I can't be the only one here who is both skeptical and a little turned off by someone who says "You can stick any user input into a database query and you'll be fine", with a condesending pat on my head.

Your comments continue to be incredibly one-sided and biased. The summary is "My work was perfect and the new system a steaming pile". Perhaps this contributed to your replacement.

3 comments

Do you understand what SQL Injection is?

Fundamentally it's mixing data and executable code such that the DBMS cannot properly distinguish between the two and can inadvertently treat data as executable code.

Parameterize queries very explicitly tells the DBMS "this is executable code, and this over here is data". Nothing anyone puts in the data will ever be mistake as executable code by the DBMS. THIS IS SAFE.
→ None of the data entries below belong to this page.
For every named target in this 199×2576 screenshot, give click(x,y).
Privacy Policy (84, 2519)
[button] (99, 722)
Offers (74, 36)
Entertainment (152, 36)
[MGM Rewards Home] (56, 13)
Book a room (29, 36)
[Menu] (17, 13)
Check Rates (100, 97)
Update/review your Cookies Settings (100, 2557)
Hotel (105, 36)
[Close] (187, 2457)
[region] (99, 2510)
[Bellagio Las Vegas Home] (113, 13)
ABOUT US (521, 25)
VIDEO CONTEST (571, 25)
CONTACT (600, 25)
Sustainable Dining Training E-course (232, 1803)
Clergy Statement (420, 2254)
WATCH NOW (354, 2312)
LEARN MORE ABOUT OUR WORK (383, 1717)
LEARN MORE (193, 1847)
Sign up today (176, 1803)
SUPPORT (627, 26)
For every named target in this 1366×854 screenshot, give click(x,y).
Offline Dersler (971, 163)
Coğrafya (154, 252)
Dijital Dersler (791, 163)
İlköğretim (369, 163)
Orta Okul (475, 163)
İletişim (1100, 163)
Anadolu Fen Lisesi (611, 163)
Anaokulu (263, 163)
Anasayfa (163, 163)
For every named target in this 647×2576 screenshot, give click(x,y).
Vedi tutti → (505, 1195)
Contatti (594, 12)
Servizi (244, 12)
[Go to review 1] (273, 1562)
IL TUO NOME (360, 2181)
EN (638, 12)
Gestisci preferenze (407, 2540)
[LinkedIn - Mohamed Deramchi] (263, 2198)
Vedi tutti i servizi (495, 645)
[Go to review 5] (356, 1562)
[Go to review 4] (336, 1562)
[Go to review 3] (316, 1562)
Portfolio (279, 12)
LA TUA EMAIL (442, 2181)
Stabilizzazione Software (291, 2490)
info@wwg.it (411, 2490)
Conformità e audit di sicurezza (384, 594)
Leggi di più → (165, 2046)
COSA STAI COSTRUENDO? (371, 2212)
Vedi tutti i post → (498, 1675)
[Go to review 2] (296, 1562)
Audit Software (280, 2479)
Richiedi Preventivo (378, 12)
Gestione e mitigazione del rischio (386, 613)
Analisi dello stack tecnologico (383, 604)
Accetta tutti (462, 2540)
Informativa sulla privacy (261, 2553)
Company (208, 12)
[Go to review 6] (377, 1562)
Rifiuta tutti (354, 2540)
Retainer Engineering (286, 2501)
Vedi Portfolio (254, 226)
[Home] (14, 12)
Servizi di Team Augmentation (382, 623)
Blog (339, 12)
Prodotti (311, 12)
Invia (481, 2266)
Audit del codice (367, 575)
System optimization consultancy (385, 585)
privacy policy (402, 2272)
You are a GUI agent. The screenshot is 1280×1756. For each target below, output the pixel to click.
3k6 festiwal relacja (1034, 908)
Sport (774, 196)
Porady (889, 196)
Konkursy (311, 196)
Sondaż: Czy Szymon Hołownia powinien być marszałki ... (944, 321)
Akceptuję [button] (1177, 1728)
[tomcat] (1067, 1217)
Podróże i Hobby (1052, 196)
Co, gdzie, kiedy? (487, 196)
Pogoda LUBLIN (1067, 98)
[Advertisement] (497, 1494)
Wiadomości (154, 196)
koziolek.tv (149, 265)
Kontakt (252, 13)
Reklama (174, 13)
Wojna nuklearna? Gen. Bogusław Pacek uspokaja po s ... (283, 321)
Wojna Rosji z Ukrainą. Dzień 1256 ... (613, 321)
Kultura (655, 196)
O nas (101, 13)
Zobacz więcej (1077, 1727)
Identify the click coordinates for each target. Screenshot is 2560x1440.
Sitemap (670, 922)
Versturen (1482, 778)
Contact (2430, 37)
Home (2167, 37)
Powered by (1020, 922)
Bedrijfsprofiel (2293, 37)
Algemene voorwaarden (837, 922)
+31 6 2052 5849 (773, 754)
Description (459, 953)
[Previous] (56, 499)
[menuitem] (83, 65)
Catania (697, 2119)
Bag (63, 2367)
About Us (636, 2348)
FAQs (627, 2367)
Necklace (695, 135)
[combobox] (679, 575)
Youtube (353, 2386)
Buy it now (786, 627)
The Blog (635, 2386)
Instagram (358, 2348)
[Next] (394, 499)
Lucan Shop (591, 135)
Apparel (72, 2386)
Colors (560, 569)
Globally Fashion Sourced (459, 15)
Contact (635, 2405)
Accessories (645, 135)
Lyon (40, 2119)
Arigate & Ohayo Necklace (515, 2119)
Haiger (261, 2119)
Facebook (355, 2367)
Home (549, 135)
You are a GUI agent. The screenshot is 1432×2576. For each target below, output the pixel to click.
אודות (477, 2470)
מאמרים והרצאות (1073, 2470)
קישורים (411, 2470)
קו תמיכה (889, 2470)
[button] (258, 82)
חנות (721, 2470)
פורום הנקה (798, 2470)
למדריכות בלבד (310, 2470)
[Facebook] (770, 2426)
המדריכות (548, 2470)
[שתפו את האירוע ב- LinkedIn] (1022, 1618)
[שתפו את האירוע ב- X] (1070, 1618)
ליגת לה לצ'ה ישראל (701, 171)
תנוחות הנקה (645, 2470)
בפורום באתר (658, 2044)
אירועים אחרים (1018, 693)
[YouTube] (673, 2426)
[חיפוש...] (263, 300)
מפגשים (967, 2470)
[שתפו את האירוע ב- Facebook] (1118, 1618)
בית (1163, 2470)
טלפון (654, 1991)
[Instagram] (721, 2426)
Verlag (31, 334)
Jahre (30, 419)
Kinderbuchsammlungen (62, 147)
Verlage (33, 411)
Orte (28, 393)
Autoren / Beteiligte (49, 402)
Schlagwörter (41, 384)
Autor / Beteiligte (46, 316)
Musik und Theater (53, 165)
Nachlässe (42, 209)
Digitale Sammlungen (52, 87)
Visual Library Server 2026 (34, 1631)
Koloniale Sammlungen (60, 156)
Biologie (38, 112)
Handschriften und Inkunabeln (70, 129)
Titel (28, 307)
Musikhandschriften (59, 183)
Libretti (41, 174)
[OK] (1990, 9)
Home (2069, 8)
It is only safe for the SQL server. An injection attack could still be targeting a cache (to poison it with e.g. a malicious script), the browser (to steal data via XSS/CSRF) or the user (show an error message telling them to contact malicious number).
What the person said

> "You can stick any user input into a database query and you'll be fine"

Besides which, pretend SQL Server is a glorified cache, the result is the same.

> I can't be the only one here who is both skeptical and a little turned off by someone who says "You can stick any user input into a database query and you'll be fine", with a condesending pat on my head.

Like how Google has worked the past 2 decades? OP said snippets then you gloriously paraphrased it into a completely different statement.

That's what parameterised queries are for. SQL injection isn't hard to avoid.